Color histograms further the idea of the luminosity histogram by introducing the primary colors used for display in digital systems which are red, green and blue. In some contexts they are known as RGB histograms because histograms for all three color channels are overlaid on the same histogram.

A color image is rendered by pixels which are themselves mixes of red, green and blue. Besides these, cyan (mix of green and blue; yellow (mix of red and green) and magenta (mix of red and blue) are the colors resulting from the mix or intersection of two primary colors and are appropriately visible on an RGB histogram.

Histograms in most software applications usually include grey histograms which represent all the tones between darks and whites and are indicators of overall perceived darkness or brightness of each pixel. However some software applications such as Adobe Photoshop have the option of display individual color channels on a histogram.

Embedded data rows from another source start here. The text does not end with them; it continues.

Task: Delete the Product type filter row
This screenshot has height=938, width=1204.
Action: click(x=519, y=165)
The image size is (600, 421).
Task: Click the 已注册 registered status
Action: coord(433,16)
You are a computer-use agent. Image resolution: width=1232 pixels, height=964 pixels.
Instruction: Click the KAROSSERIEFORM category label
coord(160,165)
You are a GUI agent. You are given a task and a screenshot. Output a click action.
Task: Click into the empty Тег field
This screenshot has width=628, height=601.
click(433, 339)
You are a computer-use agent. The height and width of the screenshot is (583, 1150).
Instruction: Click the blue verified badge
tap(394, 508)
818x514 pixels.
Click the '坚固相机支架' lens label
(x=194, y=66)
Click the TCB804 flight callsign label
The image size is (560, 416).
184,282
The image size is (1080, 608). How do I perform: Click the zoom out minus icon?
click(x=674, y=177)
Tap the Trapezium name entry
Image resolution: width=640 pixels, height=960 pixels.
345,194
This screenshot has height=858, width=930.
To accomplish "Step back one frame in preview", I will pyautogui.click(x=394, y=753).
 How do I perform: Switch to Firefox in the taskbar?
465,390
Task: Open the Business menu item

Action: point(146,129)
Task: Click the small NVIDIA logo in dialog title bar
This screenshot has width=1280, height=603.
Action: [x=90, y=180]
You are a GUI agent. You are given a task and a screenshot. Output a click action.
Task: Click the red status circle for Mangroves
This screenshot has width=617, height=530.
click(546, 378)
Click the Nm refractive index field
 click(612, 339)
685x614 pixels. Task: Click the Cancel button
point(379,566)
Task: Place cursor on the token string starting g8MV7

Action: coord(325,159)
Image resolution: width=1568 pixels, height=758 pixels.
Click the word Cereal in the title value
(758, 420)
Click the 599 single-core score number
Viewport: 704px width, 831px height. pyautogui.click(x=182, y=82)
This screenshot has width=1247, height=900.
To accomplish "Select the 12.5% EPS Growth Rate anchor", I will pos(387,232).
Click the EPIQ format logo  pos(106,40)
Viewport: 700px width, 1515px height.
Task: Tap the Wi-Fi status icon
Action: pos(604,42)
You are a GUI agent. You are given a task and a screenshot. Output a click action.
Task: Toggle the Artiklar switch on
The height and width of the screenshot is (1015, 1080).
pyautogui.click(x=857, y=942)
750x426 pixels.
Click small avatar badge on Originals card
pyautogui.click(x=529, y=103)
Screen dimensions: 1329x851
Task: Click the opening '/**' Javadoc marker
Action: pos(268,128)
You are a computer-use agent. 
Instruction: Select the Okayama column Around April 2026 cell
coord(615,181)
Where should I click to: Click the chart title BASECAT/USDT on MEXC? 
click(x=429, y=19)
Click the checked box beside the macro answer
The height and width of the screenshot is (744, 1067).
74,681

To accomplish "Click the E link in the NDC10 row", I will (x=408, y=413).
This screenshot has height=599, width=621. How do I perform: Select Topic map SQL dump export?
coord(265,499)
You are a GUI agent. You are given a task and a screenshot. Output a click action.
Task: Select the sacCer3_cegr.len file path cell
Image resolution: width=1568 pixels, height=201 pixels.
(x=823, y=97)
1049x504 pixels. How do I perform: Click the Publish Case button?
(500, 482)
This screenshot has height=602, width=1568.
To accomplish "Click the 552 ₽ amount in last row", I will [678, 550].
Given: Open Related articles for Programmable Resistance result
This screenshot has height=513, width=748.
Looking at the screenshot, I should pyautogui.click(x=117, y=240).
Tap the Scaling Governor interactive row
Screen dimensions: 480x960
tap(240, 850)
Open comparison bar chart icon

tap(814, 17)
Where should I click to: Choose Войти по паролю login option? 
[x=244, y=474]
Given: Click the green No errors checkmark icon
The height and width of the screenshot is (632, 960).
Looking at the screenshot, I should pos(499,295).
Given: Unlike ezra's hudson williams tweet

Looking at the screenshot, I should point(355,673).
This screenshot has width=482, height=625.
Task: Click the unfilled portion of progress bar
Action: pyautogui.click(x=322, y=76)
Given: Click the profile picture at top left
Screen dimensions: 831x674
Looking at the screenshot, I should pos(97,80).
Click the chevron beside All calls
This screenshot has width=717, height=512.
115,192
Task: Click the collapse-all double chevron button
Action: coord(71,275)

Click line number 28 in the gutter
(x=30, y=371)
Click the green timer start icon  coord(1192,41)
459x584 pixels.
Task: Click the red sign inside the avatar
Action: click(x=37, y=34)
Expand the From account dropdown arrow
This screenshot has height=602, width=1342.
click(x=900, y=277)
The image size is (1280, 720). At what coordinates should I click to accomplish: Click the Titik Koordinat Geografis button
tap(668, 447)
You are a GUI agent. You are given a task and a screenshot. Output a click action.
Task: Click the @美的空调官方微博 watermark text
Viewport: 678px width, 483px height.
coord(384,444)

Each color channel represented on its own histogram

Single Channel Histograms

These can come in very handy when editing images which are particularly problematic due to unusual lighting conditions and while the image overall may seem usable, a histogram can show with some accuracy that one or more of the channels is not being rendered with less than acceptable accuracy.

One of the most obvious issues has to do with clipping. In clipping, a cluster of pixels may be so bright that they fail to capture any useful detail. In a pixel (call it RGB pixel for simplicity), any one color may be clipped while others are not. For example an RGB value of 255, 180, 75 indicates that the red channel is clipping while the green and blue channels are not.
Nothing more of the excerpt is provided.